Caring for yourself too!

At some stage in our lives, most of us will take on a carer role.  For some, this may mean looking after our children’s needs as they grow, or looking after family members during periods of acute illness or injury.  More often than not, as soon as the person recovers or is old enough, that need for care is no longer required.  For some people, however, circumstances result in that carer role enduring for the long term.

A carer provides support and unpaid care to someone who has a disability, mental illness, chronic condition, terminal illness, alcohol or drug addiction or are frail aged (Carers Australia Website).

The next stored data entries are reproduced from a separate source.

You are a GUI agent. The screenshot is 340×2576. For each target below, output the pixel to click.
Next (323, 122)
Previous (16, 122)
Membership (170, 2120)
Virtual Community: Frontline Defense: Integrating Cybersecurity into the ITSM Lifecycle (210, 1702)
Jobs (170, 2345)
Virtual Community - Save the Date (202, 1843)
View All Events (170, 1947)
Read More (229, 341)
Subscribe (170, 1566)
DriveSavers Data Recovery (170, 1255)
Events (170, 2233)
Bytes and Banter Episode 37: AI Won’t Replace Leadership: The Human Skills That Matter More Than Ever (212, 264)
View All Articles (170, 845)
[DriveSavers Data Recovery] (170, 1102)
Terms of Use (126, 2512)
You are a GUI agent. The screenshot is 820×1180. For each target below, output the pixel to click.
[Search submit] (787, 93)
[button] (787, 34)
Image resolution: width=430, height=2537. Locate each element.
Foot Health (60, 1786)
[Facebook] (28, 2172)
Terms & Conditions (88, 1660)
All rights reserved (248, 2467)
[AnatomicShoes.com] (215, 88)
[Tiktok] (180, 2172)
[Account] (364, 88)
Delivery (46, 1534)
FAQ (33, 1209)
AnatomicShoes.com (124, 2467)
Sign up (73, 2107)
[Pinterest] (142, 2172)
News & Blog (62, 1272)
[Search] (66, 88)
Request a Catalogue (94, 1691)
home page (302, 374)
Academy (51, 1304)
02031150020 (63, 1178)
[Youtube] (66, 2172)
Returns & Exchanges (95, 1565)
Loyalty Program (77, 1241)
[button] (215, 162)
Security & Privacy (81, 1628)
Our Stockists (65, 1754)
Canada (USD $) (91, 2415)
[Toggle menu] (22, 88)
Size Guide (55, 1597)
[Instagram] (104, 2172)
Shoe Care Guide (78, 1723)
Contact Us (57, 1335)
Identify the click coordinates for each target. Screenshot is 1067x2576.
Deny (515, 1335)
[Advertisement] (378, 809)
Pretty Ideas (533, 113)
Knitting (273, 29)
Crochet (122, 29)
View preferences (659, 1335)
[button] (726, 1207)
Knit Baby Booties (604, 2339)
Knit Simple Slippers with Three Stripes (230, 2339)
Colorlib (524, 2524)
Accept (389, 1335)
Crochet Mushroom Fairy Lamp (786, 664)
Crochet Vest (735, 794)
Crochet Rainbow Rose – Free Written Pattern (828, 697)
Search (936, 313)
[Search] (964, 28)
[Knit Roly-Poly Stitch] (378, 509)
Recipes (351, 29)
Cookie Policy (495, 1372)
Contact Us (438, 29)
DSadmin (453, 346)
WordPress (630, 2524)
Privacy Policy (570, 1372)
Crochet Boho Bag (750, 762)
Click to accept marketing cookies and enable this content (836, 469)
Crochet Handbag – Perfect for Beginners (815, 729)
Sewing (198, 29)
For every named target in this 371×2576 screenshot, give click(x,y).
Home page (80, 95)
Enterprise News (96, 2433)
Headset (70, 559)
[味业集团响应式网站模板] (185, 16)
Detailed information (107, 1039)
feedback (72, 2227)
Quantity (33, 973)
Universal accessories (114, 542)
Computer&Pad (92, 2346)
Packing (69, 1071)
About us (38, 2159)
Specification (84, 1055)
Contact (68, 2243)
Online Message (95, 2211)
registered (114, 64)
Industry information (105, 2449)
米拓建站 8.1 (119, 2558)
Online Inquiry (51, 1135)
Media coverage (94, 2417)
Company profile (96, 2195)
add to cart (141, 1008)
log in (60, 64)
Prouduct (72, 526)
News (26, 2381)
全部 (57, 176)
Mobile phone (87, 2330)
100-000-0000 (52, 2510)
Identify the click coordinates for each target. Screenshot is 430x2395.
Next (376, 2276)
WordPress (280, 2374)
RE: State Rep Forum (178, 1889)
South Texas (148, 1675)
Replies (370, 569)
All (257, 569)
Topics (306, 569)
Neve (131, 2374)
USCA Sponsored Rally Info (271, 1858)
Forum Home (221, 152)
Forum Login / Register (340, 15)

The person they care for is usually a family member, but may also be a friend or neighbour.  Within Australia, there are 2.7 million unpaid carers (Australian Bureau of Statistics, 2012).

Being a carer for someone requires not only being there to provide emotional support, but also at times, much needed physical support.  In the early stages of an illness, this physical support may mean providing prompts and instruction on how to break down a movement sequence so that the person can complete the task on their own.  As things progress in the later stages of the illness, a person may need help with daily activities such as getting in and out of bed, getting dressed, showering and moving about in their home and the community.

When a family carer takes on the responsibility of looking after their loved one, they often take upon themselves a very physical role, one that is filled with many challenges and risks.  If the person was looked after by professional care staff in the healthcare industry, that staff would have been provided with careful instruction and training to be able to perform the required care tasks and would have all the required equipment available.  On the contrary, family carers provide the same physical support, often unassisted, with little or no equipment and often no training on how to do things safely.

Current research highlights the need for a carer looking after someone with high physical demands to be provided with physical support and training in addition to the much needed emotional support.

Research conducted by the Australian Institute of Family studies looked at the impact that caring for a family member with a disability had on the carer.  This study found that there were nearly twice as many carers reporting poor physical health compared with the general population.  This poor health was associated with looking after a family member with high care needs.

Another study conducted by the Independent Living Centre (ILC) of Western Australia, in conjunction with the Office for Seniors Interests and Volunteering, looked specifically at the physical impact that caring for a family member had on carers.  They found that nearly half of the carers that took part in the study had been physically injured when caring for their family member, and most times this injury was a back injury.  They also found that these injuries also then impacted on the carer’s ability to keep providing care.  In addition, over half the carers had never had training on how to reduce the risks involved in physically looking after their family member.  As part of this study, they also ran a manual handling training project.  They found that there were significant benefits to providing the carers with training on safer ways to move and assist the person they were caring for, including improvement in the carer’s physical condition.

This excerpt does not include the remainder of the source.